## Symbolic Representation

To solve the given problem, we first need to convert the natural language description into a symbolic representation. Let's define the variables and the objective function, as well as the constraints.

- Let \(x_1\) be the number of SUVs produced.
- Let \(x_2\) be the number of sedans produced.

The objective is to maximize profit. Given that the profit per SUV is $10,000 and per sedan is $9,000, the objective function can be written as:

\[ \text{Maximize:} \quad 10000x_1 + 9000x_2 \]

The constraints are based on the time available for manufacturing and testing:

1. Manufacturing line time: \(200x_1 + 150x_2 \leq 20000\)
2. Testing time: \(120x_1 + 100x_2 \leq 10000\)
3. Non-negativity: \(x_1 \geq 0, x_2 \geq 0\)

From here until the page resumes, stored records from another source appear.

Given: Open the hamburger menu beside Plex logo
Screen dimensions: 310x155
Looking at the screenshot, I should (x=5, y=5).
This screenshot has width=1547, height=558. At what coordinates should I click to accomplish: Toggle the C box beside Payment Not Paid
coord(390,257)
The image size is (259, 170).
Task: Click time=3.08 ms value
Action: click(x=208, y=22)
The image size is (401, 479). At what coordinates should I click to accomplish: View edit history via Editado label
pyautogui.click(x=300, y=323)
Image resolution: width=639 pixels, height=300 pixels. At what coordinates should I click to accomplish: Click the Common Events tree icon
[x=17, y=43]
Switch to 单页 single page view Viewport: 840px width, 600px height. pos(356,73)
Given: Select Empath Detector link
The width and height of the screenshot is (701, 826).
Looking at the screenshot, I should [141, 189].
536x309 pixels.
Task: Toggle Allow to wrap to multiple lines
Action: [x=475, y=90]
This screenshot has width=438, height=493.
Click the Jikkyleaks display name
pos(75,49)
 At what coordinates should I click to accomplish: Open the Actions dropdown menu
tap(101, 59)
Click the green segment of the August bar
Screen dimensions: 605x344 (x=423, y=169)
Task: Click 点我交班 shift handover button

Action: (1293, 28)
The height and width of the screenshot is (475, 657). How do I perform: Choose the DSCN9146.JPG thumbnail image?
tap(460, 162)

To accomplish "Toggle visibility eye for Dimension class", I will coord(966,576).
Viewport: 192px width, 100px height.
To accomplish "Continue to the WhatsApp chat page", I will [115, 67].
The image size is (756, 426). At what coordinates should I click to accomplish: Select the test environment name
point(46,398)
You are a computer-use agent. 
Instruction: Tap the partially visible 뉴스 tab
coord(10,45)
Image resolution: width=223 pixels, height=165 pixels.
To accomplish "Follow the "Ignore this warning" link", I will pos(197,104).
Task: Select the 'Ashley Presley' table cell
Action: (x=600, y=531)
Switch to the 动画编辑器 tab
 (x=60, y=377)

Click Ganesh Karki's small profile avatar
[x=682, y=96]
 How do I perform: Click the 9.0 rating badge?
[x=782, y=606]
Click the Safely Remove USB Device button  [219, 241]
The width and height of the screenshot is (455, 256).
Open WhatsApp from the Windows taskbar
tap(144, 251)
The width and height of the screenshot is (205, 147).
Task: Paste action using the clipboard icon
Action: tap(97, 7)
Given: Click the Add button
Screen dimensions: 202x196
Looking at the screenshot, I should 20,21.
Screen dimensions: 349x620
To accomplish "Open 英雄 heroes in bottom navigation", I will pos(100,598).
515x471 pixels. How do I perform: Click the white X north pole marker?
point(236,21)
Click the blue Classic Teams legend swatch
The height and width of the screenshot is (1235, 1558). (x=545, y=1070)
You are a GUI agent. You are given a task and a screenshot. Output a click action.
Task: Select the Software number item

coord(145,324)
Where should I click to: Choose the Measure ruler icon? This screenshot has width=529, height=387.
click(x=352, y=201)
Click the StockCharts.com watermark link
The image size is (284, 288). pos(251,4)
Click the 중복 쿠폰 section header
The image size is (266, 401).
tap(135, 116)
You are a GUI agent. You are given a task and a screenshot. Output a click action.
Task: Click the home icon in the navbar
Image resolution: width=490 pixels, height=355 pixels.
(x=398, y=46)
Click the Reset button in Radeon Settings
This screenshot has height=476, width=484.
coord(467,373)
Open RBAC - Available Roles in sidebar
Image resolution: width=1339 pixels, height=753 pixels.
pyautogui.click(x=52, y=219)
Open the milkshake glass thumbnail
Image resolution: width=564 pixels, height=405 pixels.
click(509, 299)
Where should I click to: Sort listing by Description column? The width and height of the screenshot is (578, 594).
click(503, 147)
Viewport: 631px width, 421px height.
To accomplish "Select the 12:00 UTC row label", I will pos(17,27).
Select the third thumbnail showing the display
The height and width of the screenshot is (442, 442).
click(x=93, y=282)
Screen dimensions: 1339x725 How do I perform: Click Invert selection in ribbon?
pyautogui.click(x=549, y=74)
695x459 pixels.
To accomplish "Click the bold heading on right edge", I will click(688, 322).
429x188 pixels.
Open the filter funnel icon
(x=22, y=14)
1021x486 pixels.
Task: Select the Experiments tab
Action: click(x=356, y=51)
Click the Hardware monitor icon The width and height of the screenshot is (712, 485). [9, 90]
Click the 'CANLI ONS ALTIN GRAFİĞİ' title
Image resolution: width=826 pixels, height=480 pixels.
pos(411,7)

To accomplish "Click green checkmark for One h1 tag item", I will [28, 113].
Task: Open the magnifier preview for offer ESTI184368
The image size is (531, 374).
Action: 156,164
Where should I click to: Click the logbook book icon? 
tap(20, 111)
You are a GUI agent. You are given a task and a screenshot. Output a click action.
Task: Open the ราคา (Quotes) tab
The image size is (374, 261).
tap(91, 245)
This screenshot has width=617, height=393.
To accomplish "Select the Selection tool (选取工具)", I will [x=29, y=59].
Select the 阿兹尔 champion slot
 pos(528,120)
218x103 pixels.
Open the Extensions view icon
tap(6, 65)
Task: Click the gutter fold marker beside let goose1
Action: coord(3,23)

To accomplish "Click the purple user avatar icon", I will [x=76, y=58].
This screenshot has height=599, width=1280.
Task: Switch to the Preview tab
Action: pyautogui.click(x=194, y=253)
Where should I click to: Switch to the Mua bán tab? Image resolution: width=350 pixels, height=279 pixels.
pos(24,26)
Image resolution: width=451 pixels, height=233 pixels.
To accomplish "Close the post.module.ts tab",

## Symbolic Representation in JSON Format

```json
{
    'sym_variables': [('x1', 'SUVs'), ('x2', 'sedans')],
    'objective_function': '10000*x1 + 9000*x2',
    'constraints': [
        '200*x1 + 150*x2 <= 20000',
        '120*x1 + 100*x2 <= 10000',
        'x1 >= 0',
        'x2 >= 0'
    ]
}
```

## Gurobi Code in Python

```python
import gurobipy as gp

# Create a new model
model = gp.Model("Car_Production")

# Define variables
x1 = model.addVar(name="SUVs", lb=0, vtype=gp.GRB.INTEGER)  # Number of SUVs
x2 = model.addVar(name="sedans", lb=0, vtype=gp.GRB.INTEGER)  # Number of sedans

# Objective function: Maximize profit
model.setObjective(10000*x1 + 9000*x2, gp.GRB.MAXIMIZE)

# Constraints
model.addConstr(200*x1 + 150*x2 <= 20000, name="Manufacturing_Time")
model.addConstr(120*x1 + 100*x2 <= 10000, name="Testing_Time")

# Solve the model
model.optimize()

# Print the results
if model.status == gp.GRB.OPTIMAL:
    print(f"Optimal solution: SUVs = {x1.varValue}, sedans = {x2.varValue}")
    print(f"Max Profit: ${model.objVal}")
else:
    print("No optimal solution found.")
```